Cloth ISBN: 9780804746397
Digital ISBN: 9780804766944
The role of contract in early modern Chinese economic life, when acknowledged at all, is usually presented as a minor one. This volume demonstrates that contract actually played a critical role in the everyday structure of many kinds of relationships and transactions; contracts are, moreover, of enormous value to present-day scholars as transcriptions of the fine details of day-to-day economic activity.
Offering a new perspective on economic and legal institutions, particularly the closely related institutions of contract and property, in Qing and Republican China, the papers in this volume spell out how these institutions worked in specific social contexts. Drawing on recent research in far-flung archives, the contributors take as givens both the embeddedness of contract in Chinese social and economic discourse and its role in the spread of commodification. Two papers deal with broad issues: Zelin's argues for a distinctively Chinese heritage of strong property rights, and Ocko's examines the usefulness of American legal scholarship as a comparative analytic framework.
About the authors
Madeleine Zelin is Professor of History and East Asian Languages and Cultures at Columbia University. Jonathan K. Ocko is Professor and Head of the Department of History at North Carolina State University, and an Adjunct Professor of Chinese Legal History at Duke Law School. Robert Gardella is professor in the Humanities Department at the United States Merchant Marine Academy.

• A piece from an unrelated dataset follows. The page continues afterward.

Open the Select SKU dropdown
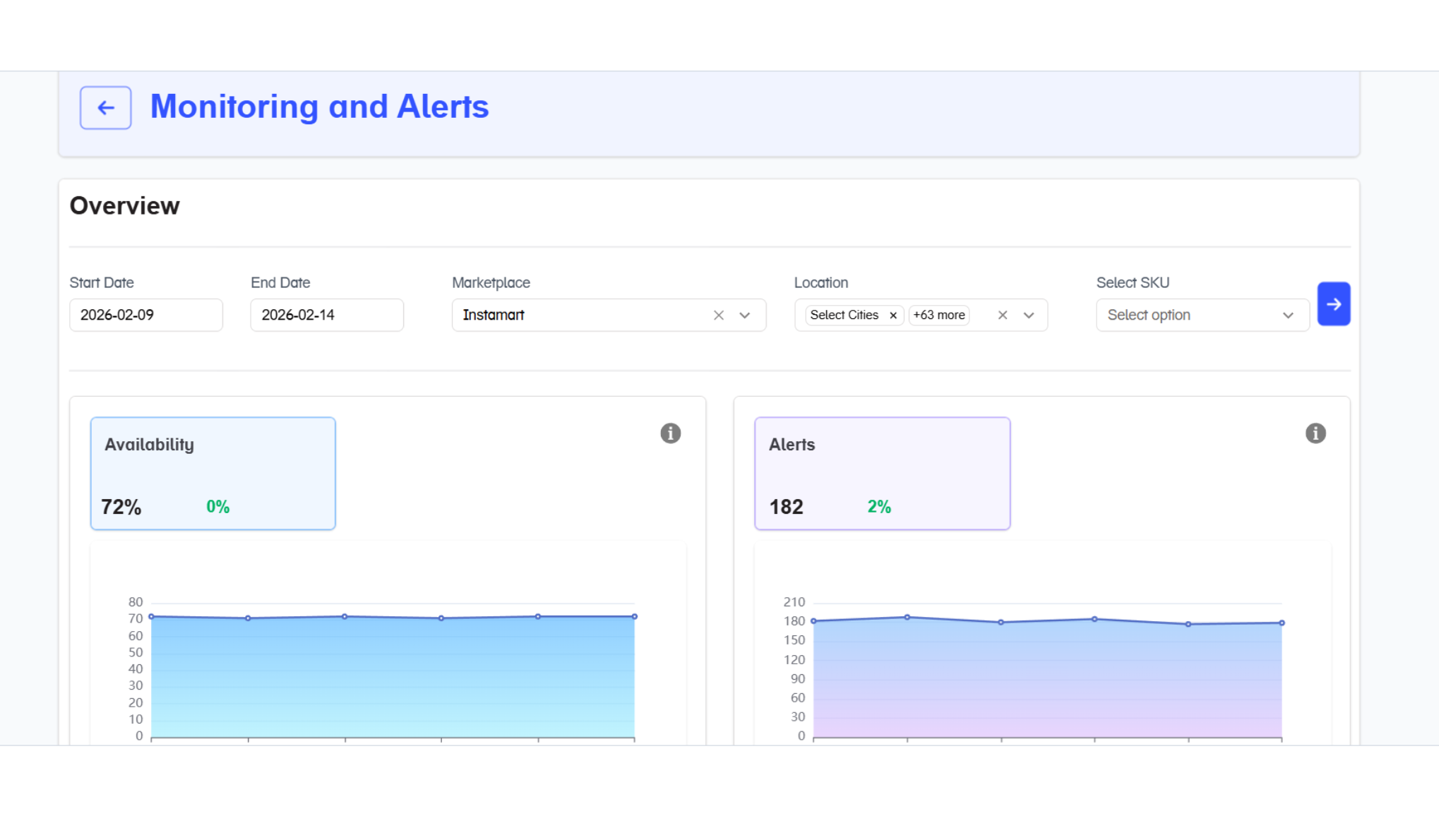Screen dimensions: 1439x840 (x=1202, y=316)
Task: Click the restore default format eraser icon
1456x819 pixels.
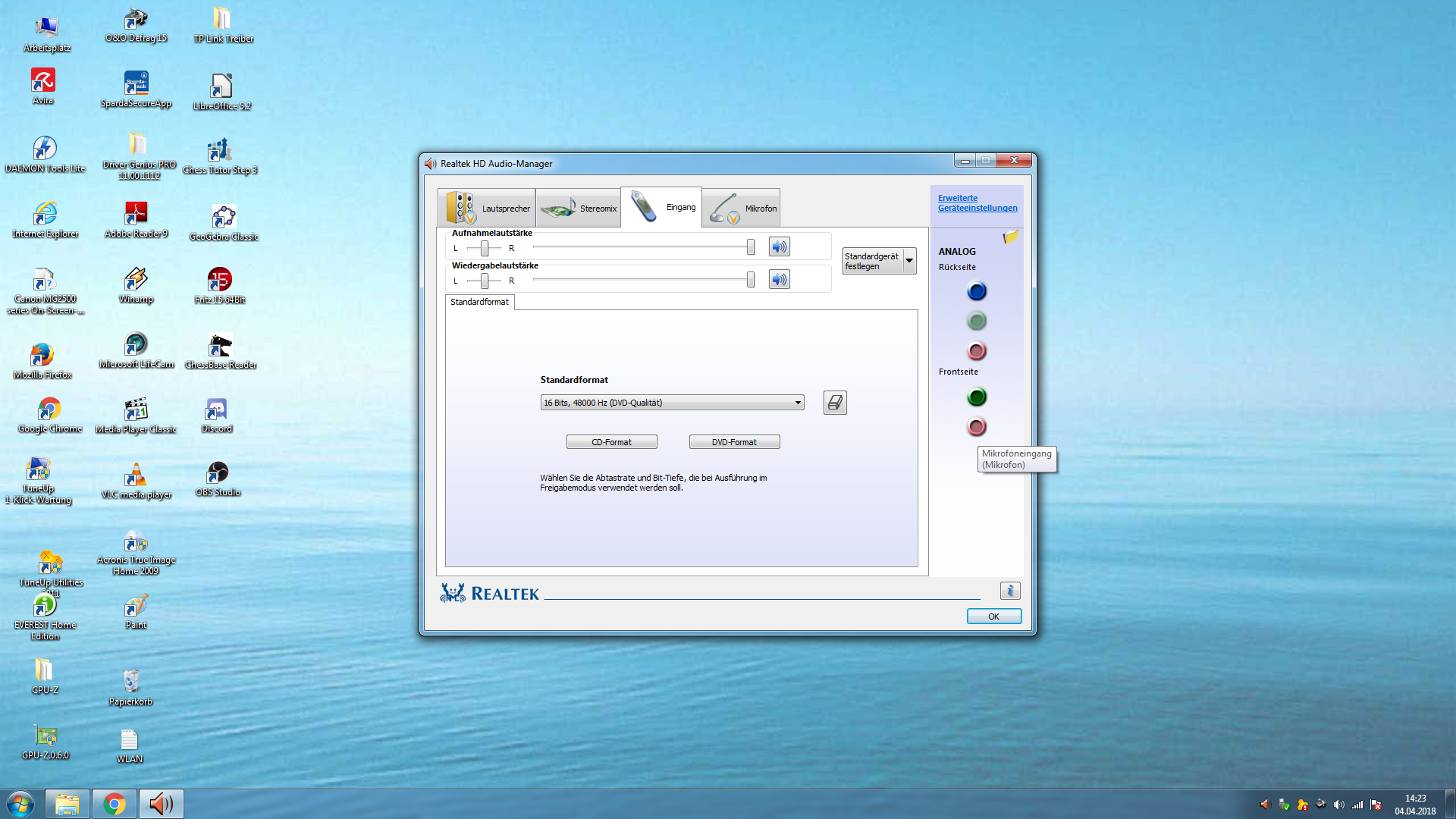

“...the eleven papers in this volume present a fascinating range of case studies and historical details on the role of contracts and property rights in Chinese conomic transactions...”— EH.NET
“This book is essential reading for scholars and graduate students interested in Chinese legal, social, and economic history.”—History: Reviews of New Books
"...this volume in its detailed study of contracts in early modern China is a timely contribution for anyone interested in China's policy and economic development today."